[Entries on where the items appear]

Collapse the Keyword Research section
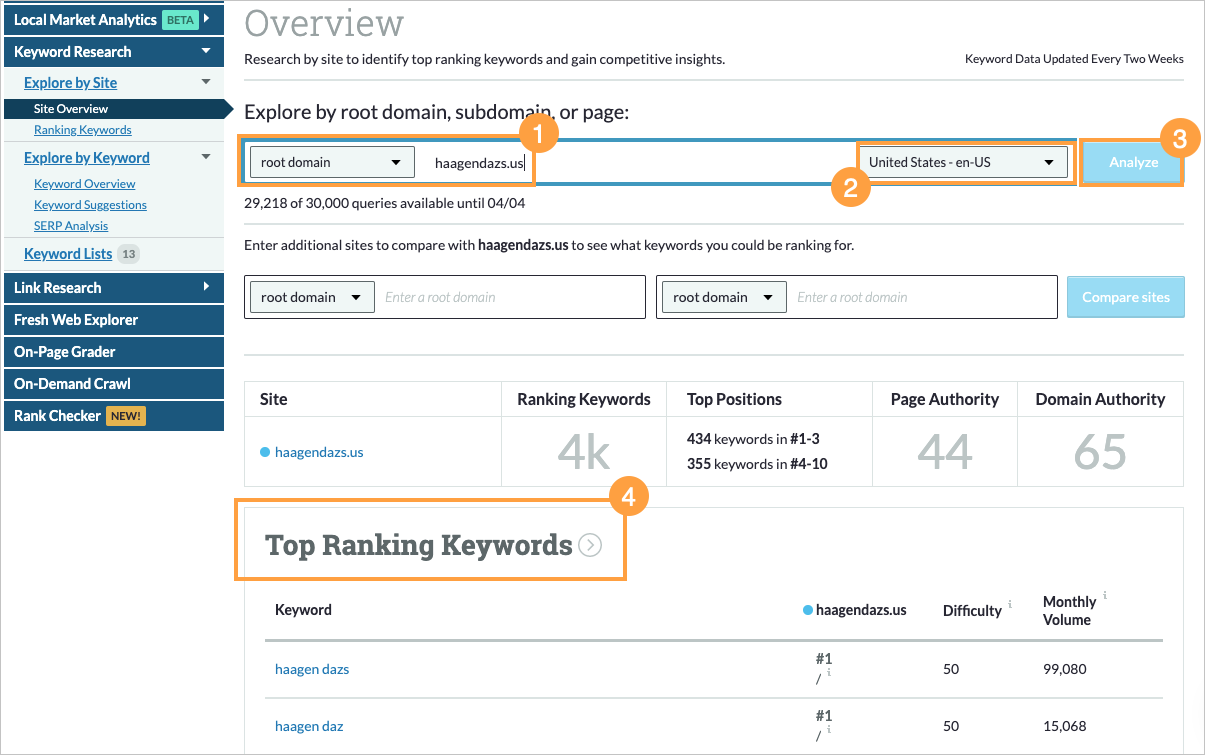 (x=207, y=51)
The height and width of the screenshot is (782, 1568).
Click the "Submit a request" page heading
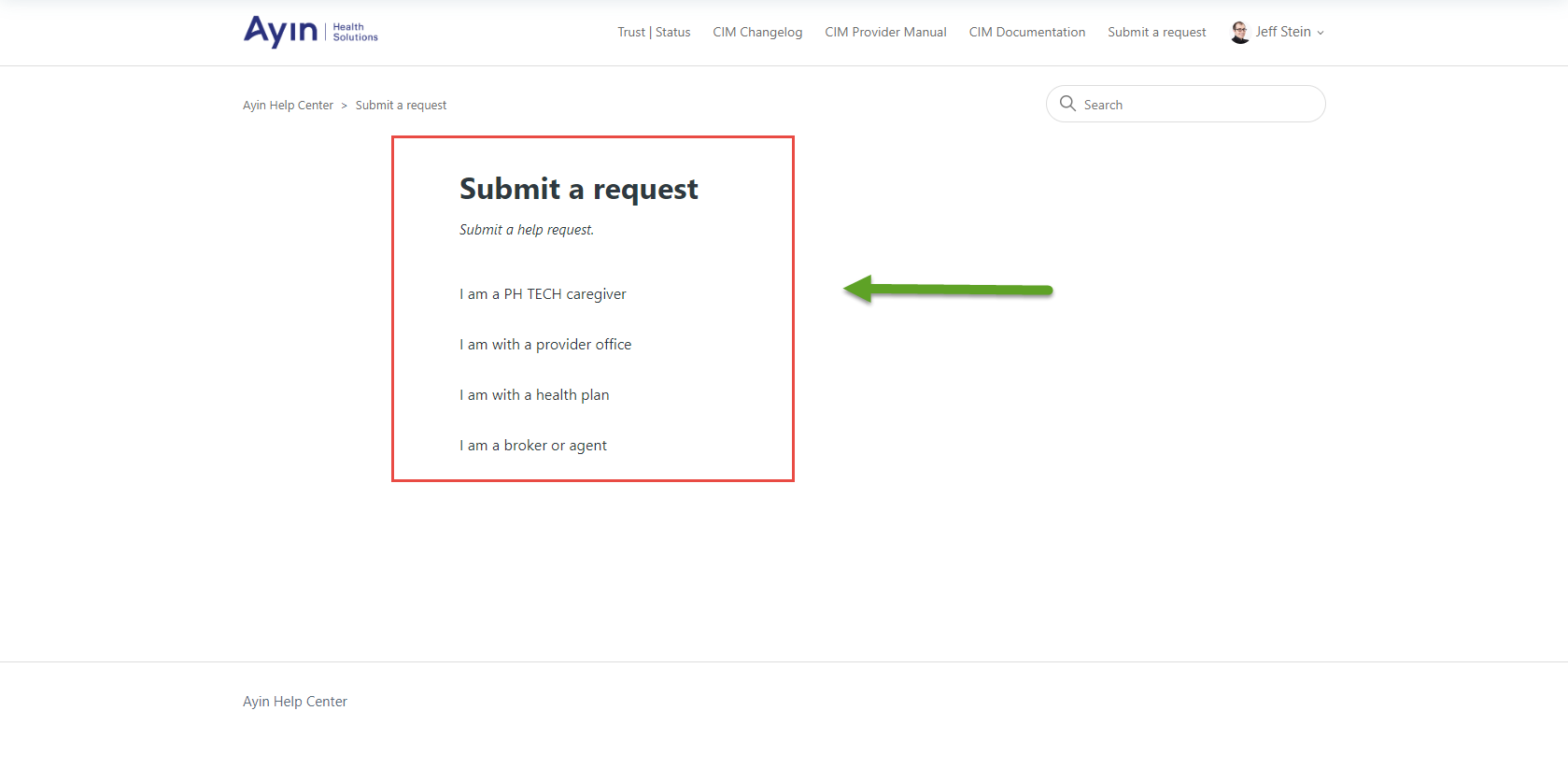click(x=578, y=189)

→ **Given problem**
Reproduce every item above word for word, leaving out the pictures.

→ **Answer**
Collapse the Keyword Research section
 (x=207, y=51)
The height and width of the screenshot is (782, 1568).
Click the "Submit a request" page heading
click(x=578, y=189)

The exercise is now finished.